The Lincoln Cultural and Arts Partnership recently held a networking meeting to bring together artists, arts organisations and businesses to discuss ideas around how these partnerships could be developed. The clear thing for me that emerged is that the dialogue and rhetoric needed to change. Sponsorship in the traditional sense of the word is no longer to my mind the right way to do things. At Lincoln Drill Hall our partnerships with business are based around a mutual understanding of need – Our need to develop new long term audiences for our work, to attract investment enabling us to continue presenting that work, matched to the needs of the business, whether that be around access to our work for their staff, opportunities to reach new customers or markets or simply to invest in a facility that will help them to attract new staff with the knowledge that there are things for them to do in the city at night other than nightclubs.
At this meeting I stated that my belief was that none of my organisation’s current business partnerships came about initially because of a particular piece of art. It was the institutional benefits of having an organisation like ours that warranted investment. Certainly, the offer of a logo in our brochure, although a nice added extra is not going to get the business community jumping over themselves to invest in us on its own.
For other cohorts different approaches need to be taken. For individuals we’ll be rolling out a new friends scheme shortly – one that is different to many others as it is about individuals supporting us because we’ve won over their hearts and minds, not simply because we give them lots of benefits. The Chair of our trustees wrote an article this week about the charitable side of our business – something that many still find puzzling about the arts sector. As he pointed out though, the aim of any charity is to make things a little better and we’re no different.
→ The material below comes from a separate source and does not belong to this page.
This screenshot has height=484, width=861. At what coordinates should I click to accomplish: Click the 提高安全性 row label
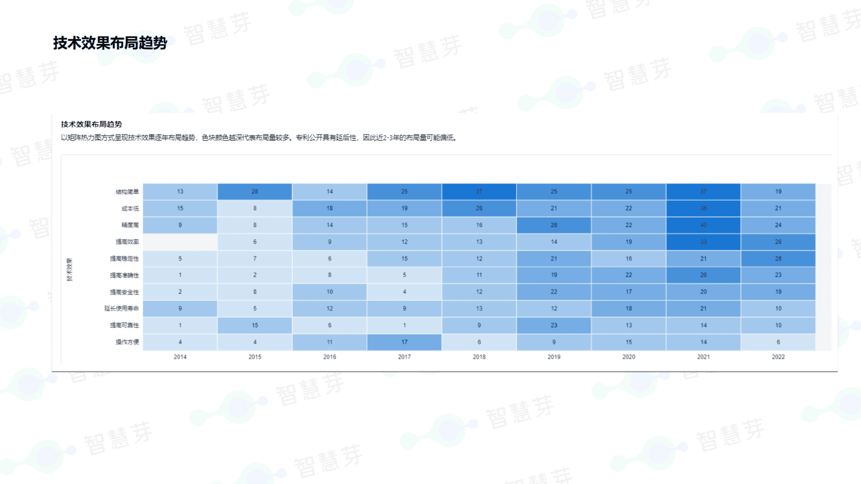point(124,292)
I firmly believe that the city is a better place because of Lincoln Drill Hall. But again, whilst we have developed some clarity around how we can go about this using the arts, we recognise that those messages need to constantly evolve.
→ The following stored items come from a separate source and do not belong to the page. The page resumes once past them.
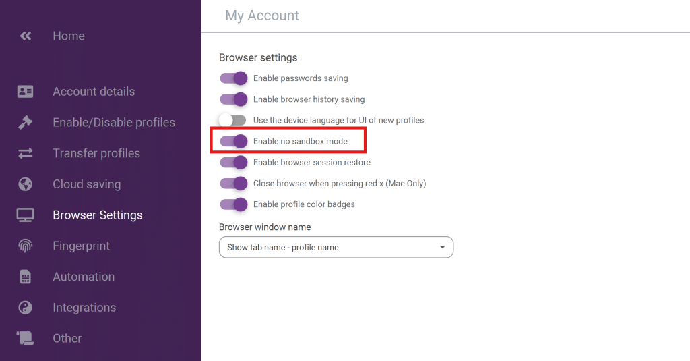
Task: Click the scroll icon next to Other
Action: pyautogui.click(x=25, y=338)
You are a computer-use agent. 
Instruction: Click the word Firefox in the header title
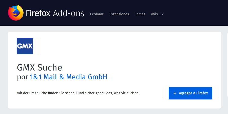[38, 13]
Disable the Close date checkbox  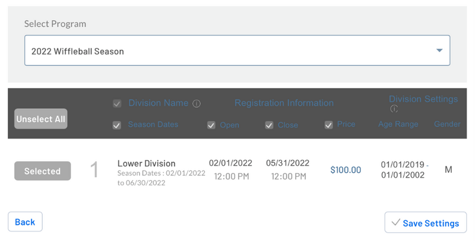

Practically, the resilience of our organisation is at the forefront of my work. We’re exploring Arts Council funds set up specifically to address some of the sustainability needs of the organisations it funds. We’re developing new ways to support the creation of new artistic work in the city through partnerships with emerging artists that could see new exciting work developed right in the heart of Lincoln. We’re half way through a leadership mentoring programme run by The De Vos Institute for Arts Management in the USA – a programme that has challenged us to think afresh about our artistic policies, our fundraising approach and the way we market and communicate our value to our audiences and stakeholders.
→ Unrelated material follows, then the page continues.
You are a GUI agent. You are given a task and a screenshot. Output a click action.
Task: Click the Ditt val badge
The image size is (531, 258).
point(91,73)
I can’t see the climate shifting away from this course anytime soon. Sustainability and resilience will be two words that will continue to be central to the development of the arts in this country. I firmly believe that for organisations to be truly sustainable they need to have that mixed funding model that sees earned income, public investment and charitable giving all combining to make a thriving organisation that feeds a burgeoning artistic pulse that provides the heartbeat for the city. A city with culture driving business growth, the visitor economy and most importantly making things a little bit better for those that choose to make Lincoln their home.